Une étude récente portant sur les effets transgénérationnels de la cocaïne a également mis en évidence des perturbations comportementales et moléculaires chez la progéniture F1. Les mécanismes qui interviennent dans les perturbations actuellement observées en association avec l’exposition germinale parentale au THC, ainsi que la lignée parentale qui transmet les effets, restent à déterminer. De plus, la compréhension du véritable héritage, potentiellement épigénétique, nécessitera d’autres études sur les générations suivantes afin de déterminer si les perturbations sont maintenues sur plusieurs générations. Dans la présente étude, nous nous sommes concentrés sur les gènes impliqués dans les troubles liés à la dépendance ; cependant, une approche à l’échelle du génome a un plus grand potentiel pour identifier de nouvelles cibles moléculaires et les voies les plus liées aux effets transgénérationnels du THC. Une autre considération importante pour les études futures est l’identification de localisations et de circuits cellulaires discrets altérés par l’exposition au THC dans la lignée germinale. De telles investigations fourniront probablement des connaissances importantes concernant le lien entre les voies neuronales spécifiques et les phénotypes comportementaux les plus sensibles aux effets transgénérationnels de la marijuana.

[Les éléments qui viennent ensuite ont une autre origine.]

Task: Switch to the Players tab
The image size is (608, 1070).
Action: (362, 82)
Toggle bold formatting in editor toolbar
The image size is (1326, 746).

En résumé, notre étude fournit des preuves que l’exposition au THC germinal parental modifie la régulation moléculaire du striatum et change la sensibilité à la prise compulsive de drogue chez les descendants naïfs de THC. Ces résultats, ainsi que la consommation croissante de cannabis chez les jeunes qui peuvent ensuite avoir des enfants, soulignent l’importance de poursuivre les recherches sur l’impact à long terme de l’exposition aux drogues, non seulement pendant la vie de l’individu, mais aussi sur les générations futures.